## DIRECTIONS
All entries should be printed precisely as written.

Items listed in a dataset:
"""

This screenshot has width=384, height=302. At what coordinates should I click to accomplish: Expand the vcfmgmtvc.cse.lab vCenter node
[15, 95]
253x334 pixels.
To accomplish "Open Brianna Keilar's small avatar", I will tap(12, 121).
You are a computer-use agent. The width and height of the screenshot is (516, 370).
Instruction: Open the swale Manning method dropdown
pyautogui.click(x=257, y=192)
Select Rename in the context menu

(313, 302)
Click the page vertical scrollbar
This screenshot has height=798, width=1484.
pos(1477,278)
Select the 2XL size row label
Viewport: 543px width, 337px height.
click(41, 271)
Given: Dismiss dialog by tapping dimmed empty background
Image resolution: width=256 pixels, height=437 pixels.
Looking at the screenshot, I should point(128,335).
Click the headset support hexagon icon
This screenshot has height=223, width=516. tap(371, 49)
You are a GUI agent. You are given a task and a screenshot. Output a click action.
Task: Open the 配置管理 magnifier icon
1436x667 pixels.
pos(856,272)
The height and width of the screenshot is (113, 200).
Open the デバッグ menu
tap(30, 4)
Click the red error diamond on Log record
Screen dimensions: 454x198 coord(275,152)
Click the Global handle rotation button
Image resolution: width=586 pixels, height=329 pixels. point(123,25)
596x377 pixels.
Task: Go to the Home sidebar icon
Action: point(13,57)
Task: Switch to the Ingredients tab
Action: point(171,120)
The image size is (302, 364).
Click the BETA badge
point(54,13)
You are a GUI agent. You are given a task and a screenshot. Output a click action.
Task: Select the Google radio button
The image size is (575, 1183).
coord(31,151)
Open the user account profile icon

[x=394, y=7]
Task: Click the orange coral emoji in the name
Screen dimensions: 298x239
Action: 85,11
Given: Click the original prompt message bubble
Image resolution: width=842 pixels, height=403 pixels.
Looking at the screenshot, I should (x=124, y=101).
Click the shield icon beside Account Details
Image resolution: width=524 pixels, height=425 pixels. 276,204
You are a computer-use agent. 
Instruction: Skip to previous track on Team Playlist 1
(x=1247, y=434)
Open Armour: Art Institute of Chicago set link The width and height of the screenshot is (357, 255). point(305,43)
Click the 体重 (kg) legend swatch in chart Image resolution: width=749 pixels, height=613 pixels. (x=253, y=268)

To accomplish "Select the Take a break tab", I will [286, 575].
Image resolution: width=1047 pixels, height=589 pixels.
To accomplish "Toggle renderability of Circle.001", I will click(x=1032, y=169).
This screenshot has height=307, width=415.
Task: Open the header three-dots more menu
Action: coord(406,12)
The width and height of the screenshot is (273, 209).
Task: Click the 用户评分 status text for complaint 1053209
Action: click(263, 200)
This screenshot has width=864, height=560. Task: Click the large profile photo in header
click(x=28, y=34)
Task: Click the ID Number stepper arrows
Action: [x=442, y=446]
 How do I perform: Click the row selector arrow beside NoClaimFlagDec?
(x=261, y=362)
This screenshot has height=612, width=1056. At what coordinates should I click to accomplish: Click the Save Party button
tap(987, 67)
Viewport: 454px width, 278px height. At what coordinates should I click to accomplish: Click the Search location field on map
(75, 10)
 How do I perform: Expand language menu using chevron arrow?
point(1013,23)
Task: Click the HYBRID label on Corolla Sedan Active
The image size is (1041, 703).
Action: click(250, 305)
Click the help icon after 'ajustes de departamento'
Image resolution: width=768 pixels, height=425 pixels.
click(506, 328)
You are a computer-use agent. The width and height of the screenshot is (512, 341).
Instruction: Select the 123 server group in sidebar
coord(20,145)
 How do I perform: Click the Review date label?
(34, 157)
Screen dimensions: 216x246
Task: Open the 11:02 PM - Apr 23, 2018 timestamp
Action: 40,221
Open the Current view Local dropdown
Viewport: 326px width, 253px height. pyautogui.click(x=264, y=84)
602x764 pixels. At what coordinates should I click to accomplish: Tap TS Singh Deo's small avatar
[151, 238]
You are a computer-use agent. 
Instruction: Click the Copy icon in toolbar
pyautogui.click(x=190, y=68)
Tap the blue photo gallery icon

"""

## OUTPUT OF THE EXERCISE
This screenshot has width=384, height=302. At what coordinates should I click to accomplish: Expand the vcfmgmtvc.cse.lab vCenter node
[15, 95]
253x334 pixels.
To accomplish "Open Brianna Keilar's small avatar", I will tap(12, 121).
You are a computer-use agent. The width and height of the screenshot is (516, 370).
Instruction: Open the swale Manning method dropdown
pyautogui.click(x=257, y=192)
Select Rename in the context menu

(313, 302)
Click the page vertical scrollbar
This screenshot has height=798, width=1484.
pos(1477,278)
Select the 2XL size row label
Viewport: 543px width, 337px height.
click(41, 271)
Given: Dismiss dialog by tapping dimmed empty background
Image resolution: width=256 pixels, height=437 pixels.
Looking at the screenshot, I should point(128,335).
Click the headset support hexagon icon
This screenshot has height=223, width=516. tap(371, 49)
You are a GUI agent. You are given a task and a screenshot. Output a click action.
Task: Open the 配置管理 magnifier icon
1436x667 pixels.
pos(856,272)
The height and width of the screenshot is (113, 200).
Open the デバッグ menu
tap(30, 4)
Click the red error diamond on Log record
Screen dimensions: 454x198 coord(275,152)
Click the Global handle rotation button
Image resolution: width=586 pixels, height=329 pixels. point(123,25)
596x377 pixels.
Task: Go to the Home sidebar icon
Action: point(13,57)
Task: Switch to the Ingredients tab
Action: point(171,120)
The image size is (302, 364).
Click the BETA badge
point(54,13)
You are a GUI agent. You are given a task and a screenshot. Output a click action.
Task: Select the Google radio button
The image size is (575, 1183).
coord(31,151)
Open the user account profile icon

[x=394, y=7]
Task: Click the orange coral emoji in the name
Screen dimensions: 298x239
Action: 85,11
Given: Click the original prompt message bubble
Image resolution: width=842 pixels, height=403 pixels.
Looking at the screenshot, I should (x=124, y=101).
Click the shield icon beside Account Details
Image resolution: width=524 pixels, height=425 pixels. 276,204
You are a computer-use agent. 
Instruction: Skip to previous track on Team Playlist 1
(x=1247, y=434)
Open Armour: Art Institute of Chicago set link The width and height of the screenshot is (357, 255). point(305,43)
Click the 体重 (kg) legend swatch in chart Image resolution: width=749 pixels, height=613 pixels. (x=253, y=268)

To accomplish "Select the Take a break tab", I will [286, 575].
Image resolution: width=1047 pixels, height=589 pixels.
To accomplish "Toggle renderability of Circle.001", I will click(x=1032, y=169).
This screenshot has height=307, width=415.
Task: Open the header three-dots more menu
Action: coord(406,12)
The width and height of the screenshot is (273, 209).
Task: Click the 用户评分 status text for complaint 1053209
Action: click(263, 200)
This screenshot has width=864, height=560. Task: Click the large profile photo in header
click(x=28, y=34)
Task: Click the ID Number stepper arrows
Action: [x=442, y=446]
 How do I perform: Click the row selector arrow beside NoClaimFlagDec?
(x=261, y=362)
This screenshot has height=612, width=1056. At what coordinates should I click to accomplish: Click the Save Party button
tap(987, 67)
Viewport: 454px width, 278px height. At what coordinates should I click to accomplish: Click the Search location field on map
(75, 10)
 How do I perform: Expand language menu using chevron arrow?
point(1013,23)
Task: Click the HYBRID label on Corolla Sedan Active
The image size is (1041, 703).
Action: click(250, 305)
Click the help icon after 'ajustes de departamento'
Image resolution: width=768 pixels, height=425 pixels.
click(506, 328)
You are a computer-use agent. The width and height of the screenshot is (512, 341).
Instruction: Select the 123 server group in sidebar
coord(20,145)
 How do I perform: Click the Review date label?
(34, 157)
Screen dimensions: 216x246
Task: Open the 11:02 PM - Apr 23, 2018 timestamp
Action: 40,221
Open the Current view Local dropdown
Viewport: 326px width, 253px height. pyautogui.click(x=264, y=84)
602x764 pixels. At what coordinates should I click to accomplish: Tap TS Singh Deo's small avatar
[151, 238]
You are a computer-use agent. 
Instruction: Click the Copy icon in toolbar
pyautogui.click(x=190, y=68)
Tap the blue photo gallery icon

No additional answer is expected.